In some cases, the lawyer can fall into both sides of the spectrum. The lawyer who is a board member will be inclined to offer business advice as well as legal advice. The difference between business and legal advice can become unclear and information that might be privileged could lose its privileged nature when the lawyer giving advice is also on the board. In addition, some courts have found that the attorney-client privilege is much narrower when the lawyer is also a board member. A lawyer board member should clearly separate legal advice from business advice and make clear when providing privileged legal advice.
Secondly, conflicts of interest may arise in the lawyer-board member’s dual relationship. It is important that a lawyer/board member be aware of the conflicts that may arise that limit the lawyer-board member’s ability to exercise independent judgment with respect to decisions as a board member.
To determine whether a conflict of interest has risen, the lawyer-board member must determine whether the representation of the business will be “materially limited” by the other responsibilities of the lawyer. The lawyer-board member must be aware of conflicts which may limit their ability to exercise independent judgment as a board member when voting on matters that will affect them as a lawyer on the law firm.
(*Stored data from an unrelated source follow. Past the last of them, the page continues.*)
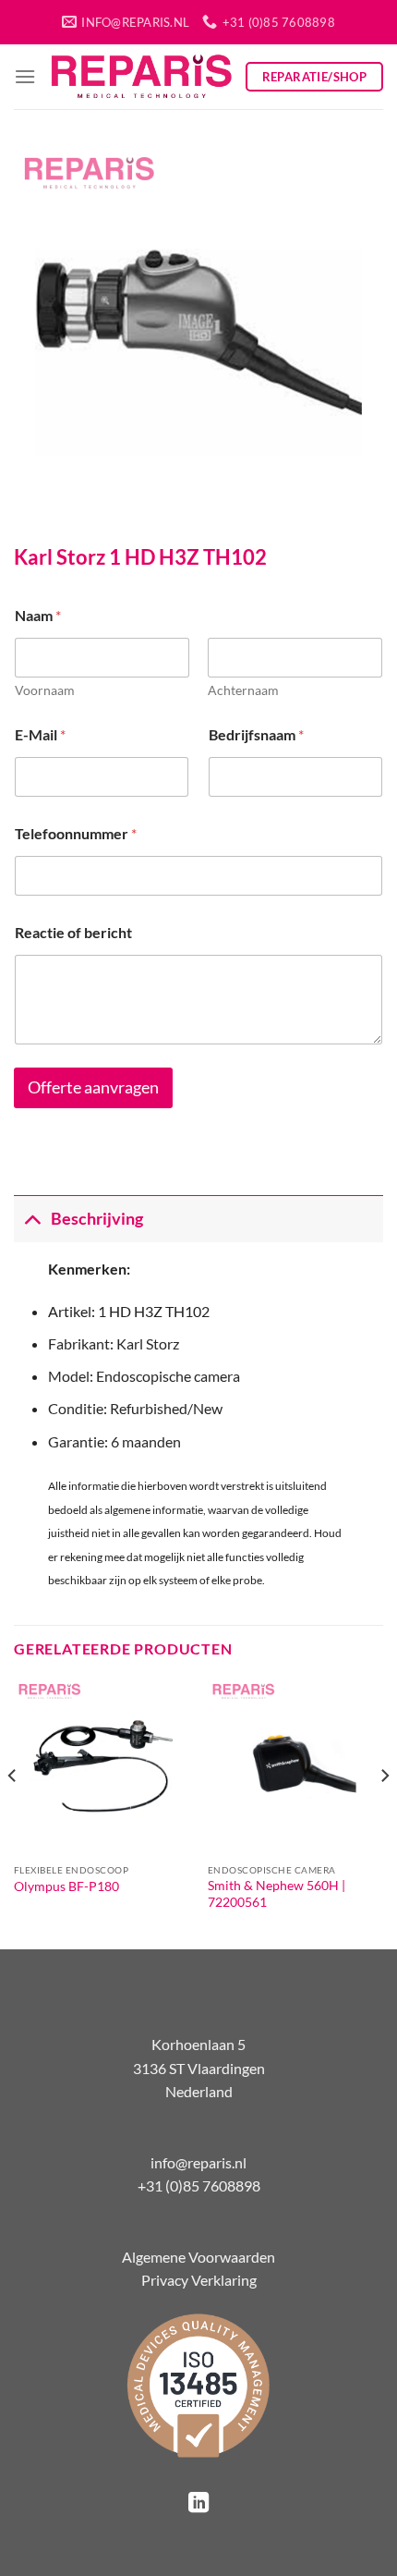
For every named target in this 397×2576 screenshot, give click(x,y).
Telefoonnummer (76, 833)
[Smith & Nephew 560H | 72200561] (295, 1766)
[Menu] (25, 76)
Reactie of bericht (73, 932)
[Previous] (13, 1812)
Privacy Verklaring (199, 2280)
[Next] (384, 1812)
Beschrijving (97, 1218)
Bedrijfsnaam (256, 734)
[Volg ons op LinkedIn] (198, 2504)
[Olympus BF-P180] (101, 1766)
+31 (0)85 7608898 (199, 2185)
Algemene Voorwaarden (198, 2256)
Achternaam (243, 690)
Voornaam (45, 690)
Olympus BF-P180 (66, 1886)
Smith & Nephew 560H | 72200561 (276, 1894)
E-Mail (40, 734)
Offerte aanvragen (93, 1087)
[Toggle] (32, 1219)
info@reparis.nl (198, 2162)
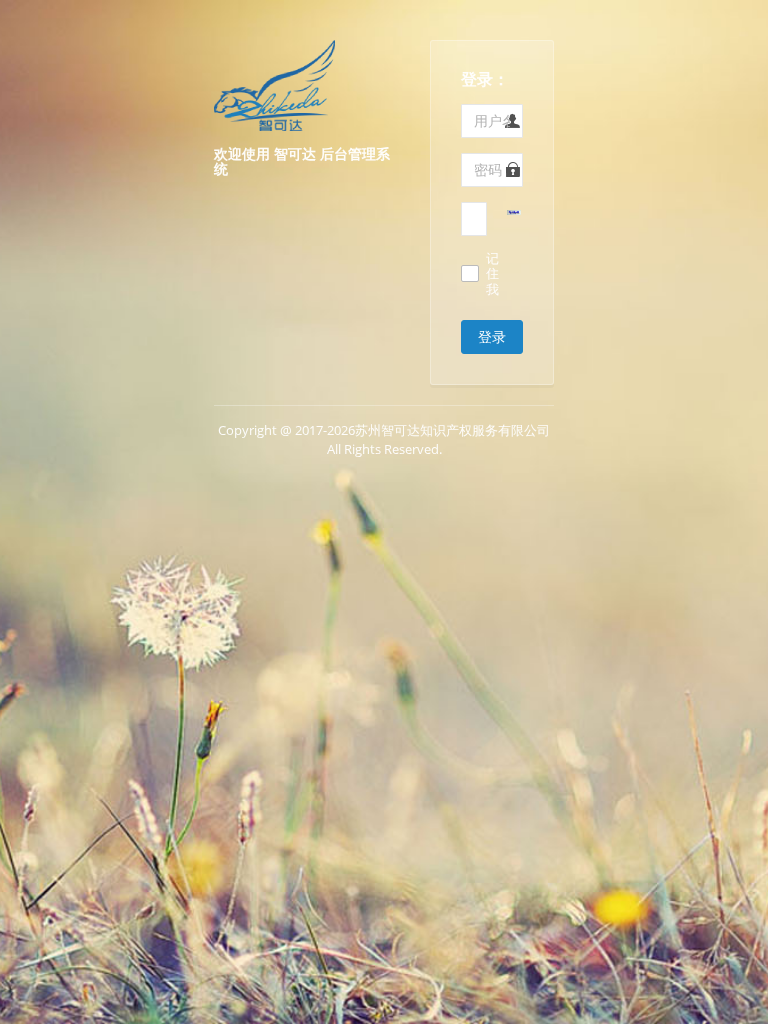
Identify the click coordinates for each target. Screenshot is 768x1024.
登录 (492, 336)
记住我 (492, 274)
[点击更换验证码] (514, 211)
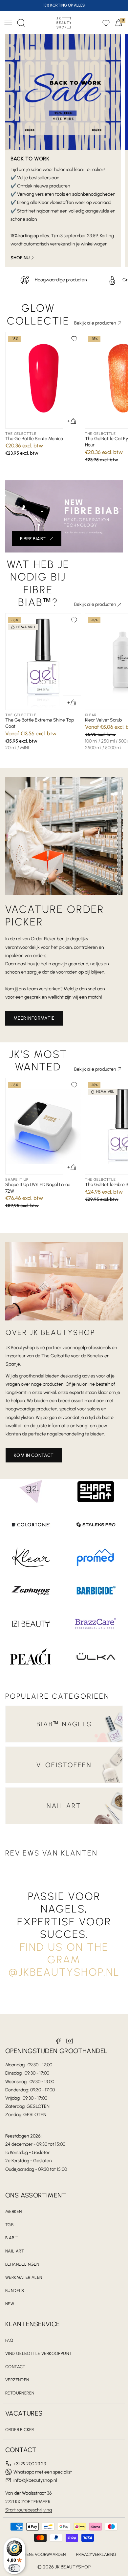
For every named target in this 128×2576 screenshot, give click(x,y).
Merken (13, 2211)
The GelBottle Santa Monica (34, 438)
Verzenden (17, 2379)
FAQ (9, 2340)
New (9, 2303)
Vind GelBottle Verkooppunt (38, 2353)
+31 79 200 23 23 (29, 2464)
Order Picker (19, 2429)
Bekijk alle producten (95, 323)
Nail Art (14, 2251)
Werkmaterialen (23, 2277)
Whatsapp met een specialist (42, 2472)
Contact (15, 2366)
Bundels (14, 2290)
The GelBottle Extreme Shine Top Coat (39, 723)
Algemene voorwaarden (39, 2554)
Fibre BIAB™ (33, 539)
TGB (9, 2224)
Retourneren (19, 2393)
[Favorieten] (106, 22)
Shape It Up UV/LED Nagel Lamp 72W (37, 1188)
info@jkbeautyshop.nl (35, 2480)
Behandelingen (22, 2264)
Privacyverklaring (96, 2554)
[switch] (14, 2568)
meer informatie (33, 1018)
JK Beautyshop (73, 2567)
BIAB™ (11, 2237)
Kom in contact (34, 1455)
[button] (8, 22)
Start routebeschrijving (28, 2510)
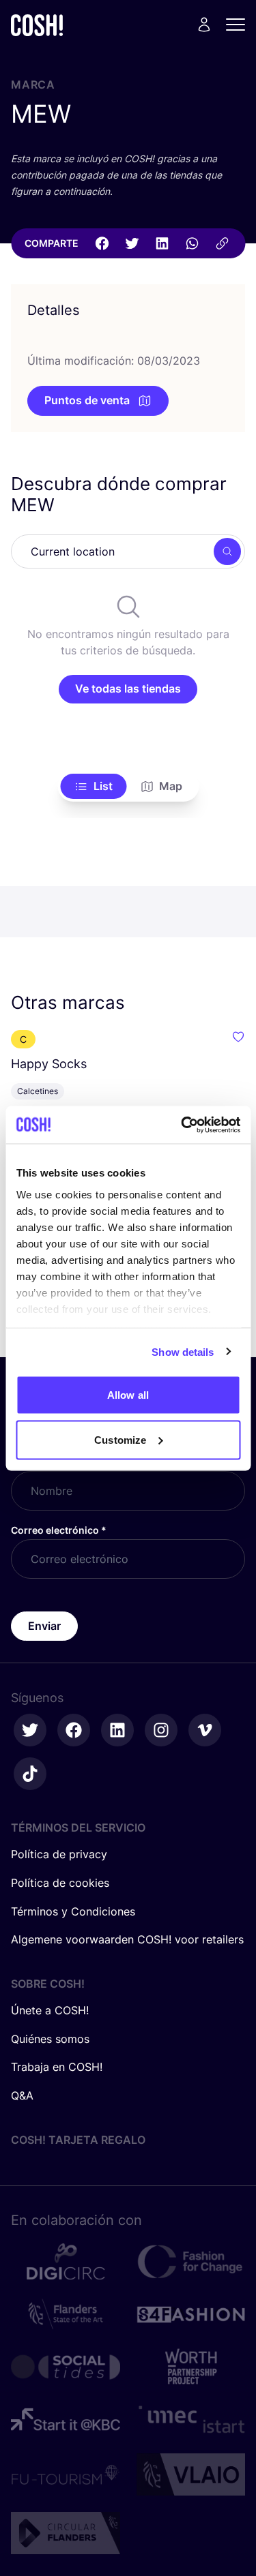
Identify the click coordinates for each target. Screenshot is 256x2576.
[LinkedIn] (162, 243)
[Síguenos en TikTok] (30, 1773)
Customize (120, 1439)
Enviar (44, 1626)
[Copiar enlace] (222, 243)
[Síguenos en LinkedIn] (117, 1730)
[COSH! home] (37, 25)
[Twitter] (132, 243)
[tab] (93, 787)
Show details (183, 1351)
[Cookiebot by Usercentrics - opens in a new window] (182, 1125)
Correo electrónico (58, 1530)
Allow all (128, 1395)
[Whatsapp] (192, 243)
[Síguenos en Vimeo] (204, 1730)
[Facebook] (102, 243)
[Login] (204, 24)
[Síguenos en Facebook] (73, 1730)
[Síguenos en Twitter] (30, 1730)
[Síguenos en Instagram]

Finally, Whelan and Bell outline how the lawyer-board member should advise the client of the implications of the dual role as board member and counsel. They explain that it is important for a lawyer to alert business management and the rest of the board of the potential issues that could arise when serving as a lawyer-board member as they come up. This discussion should occur before the lawyer becomes a board member, or before a board member is engaged as the business’s lawyer. This conversation should include considerations of risk to the attorney client privilege and the potential for conflicts of interest. A successful conversation should assure the lawyer that the client is aware of the risks that could arise. It may also behoove the lawyer, business and clients to provide a summary of the conversation and risks in writing to the management and board.